March 2017, Vol. 244, No. 3


Monitoring Key to Developing Rigorous Corrosion-Protection Program for Gas Storage

By Lindsey Rennecker, Sr. Project Engineer, EN Engineering LLC and Deborah Sus, Sr. Project Manager, EN Engineering LLC.

Recent recommendations from the federal Department of Energy (DOE) regarding corrosion-protection programs for natural gas storage will likely require action on the part of operators around the country. As Ernest J. Moniz, the outgiong Secretary of Energy, wrote in the introductory pages of the DOE Final Report of the Interagency Task Force on Natural Gas Storage Safety1, “Gas storage operators should begin a rigorous evaluation program to baseline the status of their wells, {and} establish risk management planning…”

For many operators already understaffed and overburdened with regulatory requirements, the task of developing such a program will fall to outside resources.

In keeping with the industry’s move to a more integrated pipeline safety culture, several new recommendations – including those from the DOE – are affecting gas storage operations. Recommendations include PHMSA Advisory Bulletin (ADB-2016-02) on Safe Operation of Underground Storage Facilities for Natural Gas; the subsequent Interim Final Rule (PHMSA 2016-0016), which adopted both API 1170 “Design and Operation of Solution-mined Salt Caverns Used for Natural Gas Storage” and API 1171 “Functional Integrity of Natural Gas Storage in Depleted Hydrocarbon Reservoirs and Aquifer Reservoirs”; and relevant state regulations.

In addition to becoming a regulatory requirement, a risk evaluation of underground storage and gathering line assets is a prudent business decision.

A comprehensive underground storage risk-evaluation program should consider areas of potential risk, including internal and external corrosion, among other aspects. The risk-evaluation plan should also include aboveground assets such as tanks, wellhead equipment, gathering line piping, station piping, and equipment – where corrosive constituents may accumulate. A robust risk-evaluation plan should also integrate monitoring methods for ongoing assurance.

There are three principal types of underground storage sites in the United States – depleted natural gas or oil fields, aquifers, and salt caverns. Depleted fields are the most prevalent and found throughout the US; aquifers are concentrated in the Midwest; and salt caverns are found mostly in the South near the Gulf Coast. Each type poses unique considerations relating to corrosion.

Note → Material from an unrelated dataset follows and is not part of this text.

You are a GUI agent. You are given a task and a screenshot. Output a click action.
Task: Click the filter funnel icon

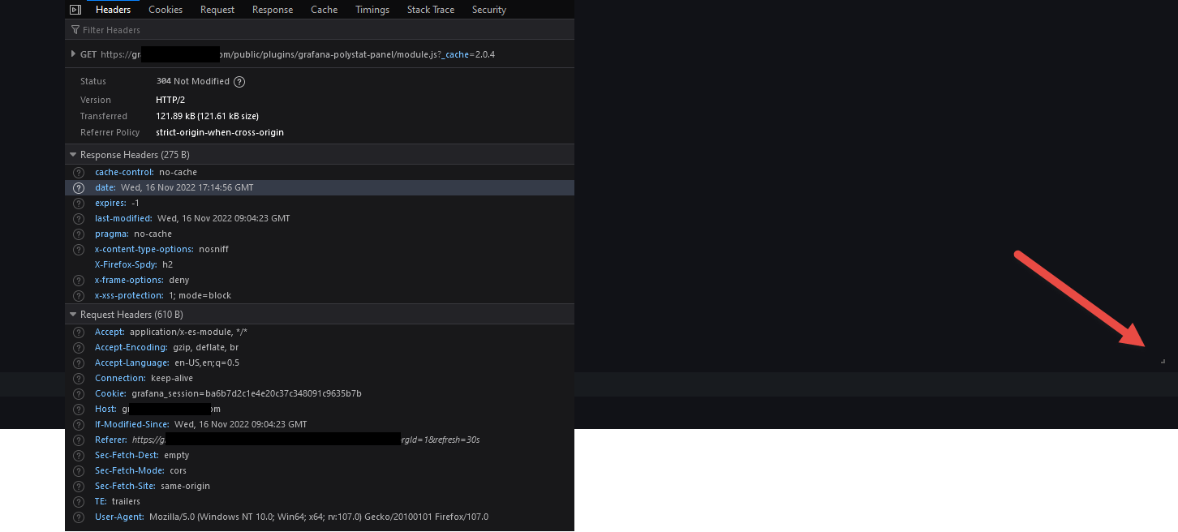point(74,29)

Internal Corrosion & Monitoring

Internal corrosion is attributed to over half of onshore gathering line failures2. In addition to the common forms of corrosion, particular concern in storage fields may include:

  • Under-deposit corrosion, a form of localized corrosion featuring deep penetration, occurring under or around deposits of collection of material.
  • Velocity/flow-related corrosion including erosion corrosion which can occur when particulates coming up from the well cause heavy abrasions.
  • Environmentally Assisted Corrosion (EAC), which includes Hydrogen-Induced Corrosion (HIC), Hydrogen Embrittlement (HE), and Stress Corrosion Cracking (SCC).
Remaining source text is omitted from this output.